▶ **Task objective**
The answer must be every line of the records in which the string "Windows" appears.

Records from a data collection:
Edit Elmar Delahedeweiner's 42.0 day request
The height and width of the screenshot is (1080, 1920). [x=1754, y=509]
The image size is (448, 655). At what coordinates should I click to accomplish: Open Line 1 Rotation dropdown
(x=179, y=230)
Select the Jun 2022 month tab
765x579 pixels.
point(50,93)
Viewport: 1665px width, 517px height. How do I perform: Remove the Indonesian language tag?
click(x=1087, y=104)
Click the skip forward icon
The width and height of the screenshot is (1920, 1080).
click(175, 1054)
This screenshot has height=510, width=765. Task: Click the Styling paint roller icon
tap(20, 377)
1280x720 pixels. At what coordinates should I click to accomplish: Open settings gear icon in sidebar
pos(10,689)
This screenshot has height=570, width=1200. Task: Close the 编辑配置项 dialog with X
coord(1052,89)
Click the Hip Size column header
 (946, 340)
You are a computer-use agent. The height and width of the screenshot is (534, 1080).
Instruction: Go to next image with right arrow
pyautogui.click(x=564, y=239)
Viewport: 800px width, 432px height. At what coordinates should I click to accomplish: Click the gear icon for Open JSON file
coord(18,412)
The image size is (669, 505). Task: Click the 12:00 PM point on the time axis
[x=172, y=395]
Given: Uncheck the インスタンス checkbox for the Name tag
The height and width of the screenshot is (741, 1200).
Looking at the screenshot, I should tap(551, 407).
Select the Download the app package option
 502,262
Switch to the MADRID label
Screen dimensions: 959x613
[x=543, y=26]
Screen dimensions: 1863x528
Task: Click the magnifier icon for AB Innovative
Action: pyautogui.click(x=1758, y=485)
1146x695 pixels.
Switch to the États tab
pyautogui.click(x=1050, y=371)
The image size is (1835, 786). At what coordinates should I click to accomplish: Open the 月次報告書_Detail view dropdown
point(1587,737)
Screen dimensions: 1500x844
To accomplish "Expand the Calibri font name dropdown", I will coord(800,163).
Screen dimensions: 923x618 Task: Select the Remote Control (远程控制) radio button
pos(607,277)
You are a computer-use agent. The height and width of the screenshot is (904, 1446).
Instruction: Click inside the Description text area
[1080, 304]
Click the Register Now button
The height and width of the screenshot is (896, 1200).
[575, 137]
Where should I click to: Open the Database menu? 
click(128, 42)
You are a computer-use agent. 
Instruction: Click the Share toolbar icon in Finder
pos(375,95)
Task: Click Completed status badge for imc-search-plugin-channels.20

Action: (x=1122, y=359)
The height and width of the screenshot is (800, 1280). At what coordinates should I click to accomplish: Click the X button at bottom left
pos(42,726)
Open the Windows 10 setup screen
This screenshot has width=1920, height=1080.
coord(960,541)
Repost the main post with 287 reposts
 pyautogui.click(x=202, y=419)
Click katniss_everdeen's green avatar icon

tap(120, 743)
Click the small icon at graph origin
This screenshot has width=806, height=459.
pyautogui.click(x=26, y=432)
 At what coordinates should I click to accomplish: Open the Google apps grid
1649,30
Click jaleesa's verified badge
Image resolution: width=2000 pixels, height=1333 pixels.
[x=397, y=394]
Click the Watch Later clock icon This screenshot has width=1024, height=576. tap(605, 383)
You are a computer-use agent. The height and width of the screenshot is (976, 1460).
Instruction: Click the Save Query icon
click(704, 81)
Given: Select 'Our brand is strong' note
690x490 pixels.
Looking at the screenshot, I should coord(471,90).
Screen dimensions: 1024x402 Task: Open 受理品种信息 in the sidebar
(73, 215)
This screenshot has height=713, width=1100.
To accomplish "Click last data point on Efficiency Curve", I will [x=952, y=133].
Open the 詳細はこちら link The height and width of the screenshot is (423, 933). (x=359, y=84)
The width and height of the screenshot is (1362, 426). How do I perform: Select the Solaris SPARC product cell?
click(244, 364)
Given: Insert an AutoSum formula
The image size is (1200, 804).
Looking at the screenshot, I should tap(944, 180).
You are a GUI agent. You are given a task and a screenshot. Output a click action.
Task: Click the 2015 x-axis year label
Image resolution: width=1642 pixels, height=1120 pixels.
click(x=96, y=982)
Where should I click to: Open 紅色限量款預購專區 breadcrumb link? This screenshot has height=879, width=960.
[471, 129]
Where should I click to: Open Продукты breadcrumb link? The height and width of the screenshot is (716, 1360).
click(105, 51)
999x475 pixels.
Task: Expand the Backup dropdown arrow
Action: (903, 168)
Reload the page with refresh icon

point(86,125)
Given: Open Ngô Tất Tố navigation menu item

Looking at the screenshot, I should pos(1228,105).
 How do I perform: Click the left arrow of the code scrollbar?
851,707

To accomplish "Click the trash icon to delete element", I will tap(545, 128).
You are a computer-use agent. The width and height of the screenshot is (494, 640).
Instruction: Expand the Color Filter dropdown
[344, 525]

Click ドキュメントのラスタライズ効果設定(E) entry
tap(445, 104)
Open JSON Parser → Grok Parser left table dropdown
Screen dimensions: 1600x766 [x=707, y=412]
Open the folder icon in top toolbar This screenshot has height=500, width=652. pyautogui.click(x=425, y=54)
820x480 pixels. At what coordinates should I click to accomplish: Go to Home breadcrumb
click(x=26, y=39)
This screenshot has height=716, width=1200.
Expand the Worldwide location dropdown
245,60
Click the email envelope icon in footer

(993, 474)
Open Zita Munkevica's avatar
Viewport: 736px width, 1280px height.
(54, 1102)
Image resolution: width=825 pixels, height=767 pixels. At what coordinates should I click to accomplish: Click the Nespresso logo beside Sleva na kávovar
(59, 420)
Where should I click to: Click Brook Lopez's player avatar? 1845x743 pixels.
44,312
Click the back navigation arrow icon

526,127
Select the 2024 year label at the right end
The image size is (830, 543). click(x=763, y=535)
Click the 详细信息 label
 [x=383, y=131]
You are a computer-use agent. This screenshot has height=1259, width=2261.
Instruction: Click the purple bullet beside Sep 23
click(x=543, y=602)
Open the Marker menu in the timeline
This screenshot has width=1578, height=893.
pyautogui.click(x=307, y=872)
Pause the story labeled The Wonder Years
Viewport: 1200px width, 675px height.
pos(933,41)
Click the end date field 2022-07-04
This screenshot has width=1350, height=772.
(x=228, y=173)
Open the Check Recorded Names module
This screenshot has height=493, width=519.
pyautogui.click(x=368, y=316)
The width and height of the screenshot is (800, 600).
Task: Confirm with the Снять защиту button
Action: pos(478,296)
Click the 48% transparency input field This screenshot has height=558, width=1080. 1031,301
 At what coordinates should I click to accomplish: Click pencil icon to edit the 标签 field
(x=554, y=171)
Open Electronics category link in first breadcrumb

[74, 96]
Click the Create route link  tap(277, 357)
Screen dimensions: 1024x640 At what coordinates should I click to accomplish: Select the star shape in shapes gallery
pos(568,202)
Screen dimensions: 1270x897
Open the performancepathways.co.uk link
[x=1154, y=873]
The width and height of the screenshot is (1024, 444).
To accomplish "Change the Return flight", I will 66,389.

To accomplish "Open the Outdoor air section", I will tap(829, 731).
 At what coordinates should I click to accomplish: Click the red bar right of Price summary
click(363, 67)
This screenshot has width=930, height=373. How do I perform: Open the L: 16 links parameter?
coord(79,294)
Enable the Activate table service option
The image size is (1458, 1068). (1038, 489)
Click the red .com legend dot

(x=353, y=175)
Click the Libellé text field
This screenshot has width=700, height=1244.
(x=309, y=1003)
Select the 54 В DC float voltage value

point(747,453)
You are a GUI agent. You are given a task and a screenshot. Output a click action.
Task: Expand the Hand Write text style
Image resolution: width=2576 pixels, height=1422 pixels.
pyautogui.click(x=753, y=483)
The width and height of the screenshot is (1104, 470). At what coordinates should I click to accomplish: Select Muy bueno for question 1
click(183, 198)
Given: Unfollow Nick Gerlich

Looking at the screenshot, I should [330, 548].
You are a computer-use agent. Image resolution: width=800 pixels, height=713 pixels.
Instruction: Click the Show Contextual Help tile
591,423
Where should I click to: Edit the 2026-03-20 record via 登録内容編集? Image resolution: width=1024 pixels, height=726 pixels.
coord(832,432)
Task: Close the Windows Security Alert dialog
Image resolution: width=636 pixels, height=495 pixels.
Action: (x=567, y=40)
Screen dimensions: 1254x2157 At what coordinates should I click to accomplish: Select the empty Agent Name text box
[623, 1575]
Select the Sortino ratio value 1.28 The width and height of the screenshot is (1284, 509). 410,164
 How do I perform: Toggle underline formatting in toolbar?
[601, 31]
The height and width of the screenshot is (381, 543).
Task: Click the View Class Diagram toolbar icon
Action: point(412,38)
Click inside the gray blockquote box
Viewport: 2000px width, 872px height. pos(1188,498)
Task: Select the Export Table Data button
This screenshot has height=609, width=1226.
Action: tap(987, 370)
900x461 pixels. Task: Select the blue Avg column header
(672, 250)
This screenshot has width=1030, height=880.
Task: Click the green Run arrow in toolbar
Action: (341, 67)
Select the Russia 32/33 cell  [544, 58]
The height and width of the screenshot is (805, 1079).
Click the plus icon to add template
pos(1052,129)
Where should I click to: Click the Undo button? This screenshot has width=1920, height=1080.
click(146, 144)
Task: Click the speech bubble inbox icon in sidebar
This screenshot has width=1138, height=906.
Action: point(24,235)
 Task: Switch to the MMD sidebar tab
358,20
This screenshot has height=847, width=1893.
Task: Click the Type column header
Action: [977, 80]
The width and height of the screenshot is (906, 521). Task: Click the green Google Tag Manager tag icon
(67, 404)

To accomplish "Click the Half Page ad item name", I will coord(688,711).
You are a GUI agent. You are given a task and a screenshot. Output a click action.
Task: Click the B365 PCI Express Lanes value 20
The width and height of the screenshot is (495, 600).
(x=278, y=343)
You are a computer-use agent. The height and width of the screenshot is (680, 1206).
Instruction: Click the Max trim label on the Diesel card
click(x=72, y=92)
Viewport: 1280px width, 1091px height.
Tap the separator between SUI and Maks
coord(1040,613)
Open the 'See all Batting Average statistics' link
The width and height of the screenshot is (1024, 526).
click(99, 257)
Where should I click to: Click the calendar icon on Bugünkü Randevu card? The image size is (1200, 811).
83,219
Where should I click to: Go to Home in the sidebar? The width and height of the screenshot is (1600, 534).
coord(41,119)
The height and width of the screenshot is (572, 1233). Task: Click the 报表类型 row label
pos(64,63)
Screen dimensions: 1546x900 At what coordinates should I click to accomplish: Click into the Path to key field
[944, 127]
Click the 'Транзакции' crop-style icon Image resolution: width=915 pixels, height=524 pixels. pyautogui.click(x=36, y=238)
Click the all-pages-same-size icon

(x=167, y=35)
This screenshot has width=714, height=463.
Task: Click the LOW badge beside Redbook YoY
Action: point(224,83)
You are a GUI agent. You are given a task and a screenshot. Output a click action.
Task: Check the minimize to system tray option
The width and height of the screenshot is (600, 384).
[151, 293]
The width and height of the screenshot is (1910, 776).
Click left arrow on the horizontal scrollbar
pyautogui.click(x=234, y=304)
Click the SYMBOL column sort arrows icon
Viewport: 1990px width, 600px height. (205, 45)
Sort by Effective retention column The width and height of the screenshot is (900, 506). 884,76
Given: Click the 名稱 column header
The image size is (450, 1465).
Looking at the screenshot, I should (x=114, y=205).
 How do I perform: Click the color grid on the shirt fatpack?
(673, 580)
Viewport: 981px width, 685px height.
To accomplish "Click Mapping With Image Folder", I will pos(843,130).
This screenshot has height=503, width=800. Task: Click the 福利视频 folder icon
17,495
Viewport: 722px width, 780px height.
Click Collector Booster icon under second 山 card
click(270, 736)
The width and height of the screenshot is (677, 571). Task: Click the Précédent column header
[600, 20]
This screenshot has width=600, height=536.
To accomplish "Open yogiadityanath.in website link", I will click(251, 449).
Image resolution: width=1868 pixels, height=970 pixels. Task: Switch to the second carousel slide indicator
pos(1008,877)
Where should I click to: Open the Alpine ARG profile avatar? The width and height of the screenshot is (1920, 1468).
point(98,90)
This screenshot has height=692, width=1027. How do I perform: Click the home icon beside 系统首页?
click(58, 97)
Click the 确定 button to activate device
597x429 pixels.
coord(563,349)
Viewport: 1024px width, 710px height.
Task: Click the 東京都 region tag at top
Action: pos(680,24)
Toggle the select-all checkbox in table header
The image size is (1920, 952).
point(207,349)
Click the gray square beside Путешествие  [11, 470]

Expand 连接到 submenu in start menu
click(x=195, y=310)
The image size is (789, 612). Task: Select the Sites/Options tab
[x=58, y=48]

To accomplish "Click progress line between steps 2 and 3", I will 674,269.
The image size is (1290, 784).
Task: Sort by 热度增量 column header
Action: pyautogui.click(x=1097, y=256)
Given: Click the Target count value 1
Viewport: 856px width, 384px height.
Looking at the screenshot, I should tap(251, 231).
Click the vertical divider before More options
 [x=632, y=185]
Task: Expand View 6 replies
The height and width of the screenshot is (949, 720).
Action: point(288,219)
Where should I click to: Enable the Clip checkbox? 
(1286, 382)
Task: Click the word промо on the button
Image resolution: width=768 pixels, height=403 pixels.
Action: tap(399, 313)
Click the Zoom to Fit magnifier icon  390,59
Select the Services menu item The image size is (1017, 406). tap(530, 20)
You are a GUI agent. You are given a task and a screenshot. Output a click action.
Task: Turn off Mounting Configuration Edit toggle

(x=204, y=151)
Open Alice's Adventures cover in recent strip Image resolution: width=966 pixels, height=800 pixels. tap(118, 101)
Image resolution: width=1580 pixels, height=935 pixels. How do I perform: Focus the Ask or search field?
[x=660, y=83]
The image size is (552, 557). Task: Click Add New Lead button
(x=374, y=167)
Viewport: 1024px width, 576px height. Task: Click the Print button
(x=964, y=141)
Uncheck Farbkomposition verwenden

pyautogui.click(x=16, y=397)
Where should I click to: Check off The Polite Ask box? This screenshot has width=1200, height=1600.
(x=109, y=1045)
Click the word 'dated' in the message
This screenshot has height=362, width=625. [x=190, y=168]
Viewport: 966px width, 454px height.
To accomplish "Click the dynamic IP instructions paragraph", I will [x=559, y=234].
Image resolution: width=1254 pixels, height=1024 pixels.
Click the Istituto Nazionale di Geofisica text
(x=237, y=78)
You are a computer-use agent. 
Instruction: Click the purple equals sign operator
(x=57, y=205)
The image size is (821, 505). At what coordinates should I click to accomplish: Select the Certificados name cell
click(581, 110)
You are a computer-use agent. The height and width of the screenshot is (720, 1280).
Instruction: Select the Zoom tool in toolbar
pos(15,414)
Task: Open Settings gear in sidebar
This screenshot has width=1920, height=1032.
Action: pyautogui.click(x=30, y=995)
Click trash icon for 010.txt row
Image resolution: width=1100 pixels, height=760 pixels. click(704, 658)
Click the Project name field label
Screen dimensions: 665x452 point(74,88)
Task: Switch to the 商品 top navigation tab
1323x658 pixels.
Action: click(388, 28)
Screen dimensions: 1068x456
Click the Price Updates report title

▶ **Final answer**
Open the Windows 10 setup screen
Task: Close the Windows Security Alert dialog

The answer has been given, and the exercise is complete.